StarwoodCanadafan said:


> I'm here to confirm that SVO management do not care about what you all think here...



Why do you think they monitor this board?


----------



## LisaRex (Oct 6, 2008)

R Chen said:


> Why do you think they monitor this board?



Because they contacted SDKath twice and asked her to retract or edit something she posted here. 

Because when I posted that Starwood still had the old number of StarOptions listed on MyStarCentral.com, it was changed with a few minutes of my post.

Because nodge posted a link on her "oranges" thread which linked to internal sales files and within a day or so, Starwood disabled the link. 

Because Starwood changed the *5 StarOptions needed right before a few Tuggers were going to close on their last properties following SDKath's "5* the cheapest way" system that she posted here.


----------



## StarwoodCanadafan (Oct 6, 2008)

*Yes but.. I've been Platinum many many years.. (I think 12) in a row on the hotel*

side.

You would think they would care a little bit.. just a little bit about me based on my history?

Do any of you know anyone else who has paid hotel Platinum status for 12 years running?

If they do not care about my status, who would they care about? I feel quite cheated here regarding the long long relationship and money I have sent their way. 

I am not saying I should be any better treated then any of you here.. a good customer is a good customer.. just boggles my mind that they haven't stepped up here to reach out to me about this.

I am definately left holding a bag here..

I guess I should send something to the hotel side to let them know. Just thought I would let the SVO people do the right thing.. which they clearly are not going to do.

SP




LisaRex said:


> Yup.  Welcome to the club of Cynics.  Kind of a shame because we should be the ambassadors.
> 
> I do think Starwood timeshares are nicer than the average timeshare.  However, when I stay in a hotel, it's usually a Marriott or Hilton.  I've actually received stellar service and upgrades as a mere silver Hilton.  If I were to buy another timeshare, I'd seriously consider either, esp since the Starwood locations are so limited.


----------



## SDKath (Oct 6, 2008)

LisaRex said:


> Because they contacted SDKath twice and asked her to retract or edit something she posted here.



Yup.  They did.  I made the change the first time but refused to the second time and told them they needed to get their own person on here if they don't agree with what we write.  K


----------



## duke (Oct 6, 2008)

Data section:
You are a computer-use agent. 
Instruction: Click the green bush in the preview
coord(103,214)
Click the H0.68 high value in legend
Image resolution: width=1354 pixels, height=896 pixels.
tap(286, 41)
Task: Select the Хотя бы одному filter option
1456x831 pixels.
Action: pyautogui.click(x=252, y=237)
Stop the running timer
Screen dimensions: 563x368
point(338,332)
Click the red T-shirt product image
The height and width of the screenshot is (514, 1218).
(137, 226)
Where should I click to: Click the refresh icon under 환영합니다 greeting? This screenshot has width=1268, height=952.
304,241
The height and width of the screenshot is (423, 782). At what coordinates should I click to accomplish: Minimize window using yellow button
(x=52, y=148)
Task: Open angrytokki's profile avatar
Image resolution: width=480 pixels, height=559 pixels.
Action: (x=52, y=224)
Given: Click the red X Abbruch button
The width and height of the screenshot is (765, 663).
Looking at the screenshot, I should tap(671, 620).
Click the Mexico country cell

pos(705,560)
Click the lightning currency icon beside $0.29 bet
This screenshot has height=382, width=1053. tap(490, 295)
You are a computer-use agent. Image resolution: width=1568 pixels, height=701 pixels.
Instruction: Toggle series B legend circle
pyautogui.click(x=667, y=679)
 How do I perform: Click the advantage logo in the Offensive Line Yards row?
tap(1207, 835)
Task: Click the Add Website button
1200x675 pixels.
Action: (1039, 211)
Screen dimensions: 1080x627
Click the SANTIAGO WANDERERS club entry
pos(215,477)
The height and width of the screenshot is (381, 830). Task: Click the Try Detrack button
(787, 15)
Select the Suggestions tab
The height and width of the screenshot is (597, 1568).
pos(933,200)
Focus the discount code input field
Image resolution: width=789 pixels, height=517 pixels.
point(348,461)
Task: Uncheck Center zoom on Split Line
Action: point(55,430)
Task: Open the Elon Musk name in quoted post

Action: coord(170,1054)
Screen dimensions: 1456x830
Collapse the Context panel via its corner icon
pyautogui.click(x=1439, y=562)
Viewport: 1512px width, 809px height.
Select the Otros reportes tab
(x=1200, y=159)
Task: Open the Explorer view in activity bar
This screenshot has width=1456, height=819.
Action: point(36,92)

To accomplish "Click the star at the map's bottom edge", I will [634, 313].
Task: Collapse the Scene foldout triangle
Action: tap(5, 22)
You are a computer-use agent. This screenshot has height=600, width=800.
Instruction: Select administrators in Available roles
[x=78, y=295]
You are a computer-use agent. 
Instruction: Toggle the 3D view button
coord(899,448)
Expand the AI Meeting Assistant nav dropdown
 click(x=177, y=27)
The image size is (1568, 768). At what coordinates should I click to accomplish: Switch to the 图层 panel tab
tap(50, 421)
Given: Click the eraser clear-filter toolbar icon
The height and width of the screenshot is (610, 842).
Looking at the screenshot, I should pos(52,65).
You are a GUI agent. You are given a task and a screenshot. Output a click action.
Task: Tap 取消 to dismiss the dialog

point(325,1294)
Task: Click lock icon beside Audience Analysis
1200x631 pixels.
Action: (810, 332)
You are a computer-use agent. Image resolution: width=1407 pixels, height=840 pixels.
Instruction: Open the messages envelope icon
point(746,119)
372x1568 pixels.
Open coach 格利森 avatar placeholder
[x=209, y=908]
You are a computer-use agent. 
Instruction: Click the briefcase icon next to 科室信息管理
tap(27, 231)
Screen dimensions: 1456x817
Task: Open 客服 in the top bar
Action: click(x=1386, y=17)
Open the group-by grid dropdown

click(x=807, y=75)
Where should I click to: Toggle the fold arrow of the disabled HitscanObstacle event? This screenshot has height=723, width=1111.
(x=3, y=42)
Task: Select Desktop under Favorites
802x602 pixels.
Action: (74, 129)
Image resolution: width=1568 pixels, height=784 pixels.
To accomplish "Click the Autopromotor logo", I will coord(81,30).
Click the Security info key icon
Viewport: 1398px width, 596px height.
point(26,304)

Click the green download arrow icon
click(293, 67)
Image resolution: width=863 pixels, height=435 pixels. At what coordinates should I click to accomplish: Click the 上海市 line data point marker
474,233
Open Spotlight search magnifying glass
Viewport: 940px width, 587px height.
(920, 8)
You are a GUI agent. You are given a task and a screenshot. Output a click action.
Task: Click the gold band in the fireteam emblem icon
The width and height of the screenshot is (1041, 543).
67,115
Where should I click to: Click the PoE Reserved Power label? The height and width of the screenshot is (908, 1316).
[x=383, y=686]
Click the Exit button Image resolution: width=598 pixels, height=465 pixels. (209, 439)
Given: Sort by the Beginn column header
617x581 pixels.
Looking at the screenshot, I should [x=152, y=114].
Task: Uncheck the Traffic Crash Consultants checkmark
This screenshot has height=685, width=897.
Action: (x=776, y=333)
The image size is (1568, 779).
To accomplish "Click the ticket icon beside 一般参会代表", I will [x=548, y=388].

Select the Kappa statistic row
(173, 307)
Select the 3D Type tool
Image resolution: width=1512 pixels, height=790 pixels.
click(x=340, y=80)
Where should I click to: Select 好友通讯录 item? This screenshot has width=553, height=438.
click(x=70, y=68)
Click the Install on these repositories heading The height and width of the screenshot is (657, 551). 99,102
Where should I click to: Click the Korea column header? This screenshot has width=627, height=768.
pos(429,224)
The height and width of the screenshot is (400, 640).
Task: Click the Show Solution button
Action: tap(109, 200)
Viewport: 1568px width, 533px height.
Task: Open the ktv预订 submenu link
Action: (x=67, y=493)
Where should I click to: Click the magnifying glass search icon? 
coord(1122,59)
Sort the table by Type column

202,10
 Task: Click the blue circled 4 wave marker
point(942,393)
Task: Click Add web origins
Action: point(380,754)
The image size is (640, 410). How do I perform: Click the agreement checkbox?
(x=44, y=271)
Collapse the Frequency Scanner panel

Exercise:
Reproduce word for word the passage of the Starwood forum thread between "If they do not" and "going to do.", inclusive. The data has no role in this work.

Written reply:
If they do not care about my status, who would they care about? I feel quite cheated here regarding the long long relationship and money I have sent their way. 

I am not saying I should be any better treated then any of you here.. a good customer is a good customer.. just boggles my mind that they haven't stepped up here to reach out to me about this.

I am definately left holding a bag here..

I guess I should send something to the hotel side to let them know. Just thought I would let the SVO people do the right thing.. which they clearly are not going to do.